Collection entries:
╭──

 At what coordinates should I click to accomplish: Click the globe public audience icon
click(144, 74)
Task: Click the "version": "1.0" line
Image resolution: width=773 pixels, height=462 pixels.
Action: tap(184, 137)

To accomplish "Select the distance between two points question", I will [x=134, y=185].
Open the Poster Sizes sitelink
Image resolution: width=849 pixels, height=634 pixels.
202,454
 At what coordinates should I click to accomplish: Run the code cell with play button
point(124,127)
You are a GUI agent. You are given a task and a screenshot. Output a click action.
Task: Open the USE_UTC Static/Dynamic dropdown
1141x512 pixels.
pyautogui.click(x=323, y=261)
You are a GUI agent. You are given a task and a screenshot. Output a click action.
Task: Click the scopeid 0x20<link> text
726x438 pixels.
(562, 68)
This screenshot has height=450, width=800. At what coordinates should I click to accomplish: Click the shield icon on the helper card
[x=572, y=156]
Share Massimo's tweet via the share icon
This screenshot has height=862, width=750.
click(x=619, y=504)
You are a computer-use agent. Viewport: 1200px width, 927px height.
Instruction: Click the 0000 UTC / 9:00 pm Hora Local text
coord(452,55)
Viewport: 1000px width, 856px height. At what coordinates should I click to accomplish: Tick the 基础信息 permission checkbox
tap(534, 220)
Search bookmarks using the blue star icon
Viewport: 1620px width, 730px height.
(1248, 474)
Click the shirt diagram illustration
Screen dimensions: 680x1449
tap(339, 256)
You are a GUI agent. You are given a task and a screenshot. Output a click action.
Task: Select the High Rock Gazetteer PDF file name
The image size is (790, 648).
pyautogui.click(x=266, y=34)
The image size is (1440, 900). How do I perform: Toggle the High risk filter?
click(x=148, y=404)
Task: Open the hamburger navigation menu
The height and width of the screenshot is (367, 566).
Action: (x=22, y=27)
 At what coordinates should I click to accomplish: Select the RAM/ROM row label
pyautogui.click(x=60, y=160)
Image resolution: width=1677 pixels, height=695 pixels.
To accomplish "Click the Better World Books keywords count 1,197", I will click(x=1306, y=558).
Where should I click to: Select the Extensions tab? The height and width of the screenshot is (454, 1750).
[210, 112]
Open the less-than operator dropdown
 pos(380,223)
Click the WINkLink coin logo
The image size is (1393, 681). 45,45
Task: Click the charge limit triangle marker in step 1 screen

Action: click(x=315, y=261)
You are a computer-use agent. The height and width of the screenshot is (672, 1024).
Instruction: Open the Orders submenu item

╰──

What you are asked to do:
Look above for the line with "Click the shirt diagram illustration" and the line with "Task: Open the hamburger navigation menu"; transcribe both and all lines in between, exactly, and nothing else.

Answer for this exercise:
Click the shirt diagram illustration
Screen dimensions: 680x1449
tap(339, 256)
You are a GUI agent. You are given a task and a screenshot. Output a click action.
Task: Select the High Rock Gazetteer PDF file name
The image size is (790, 648).
pyautogui.click(x=266, y=34)
The image size is (1440, 900). How do I perform: Toggle the High risk filter?
click(x=148, y=404)
Task: Open the hamburger navigation menu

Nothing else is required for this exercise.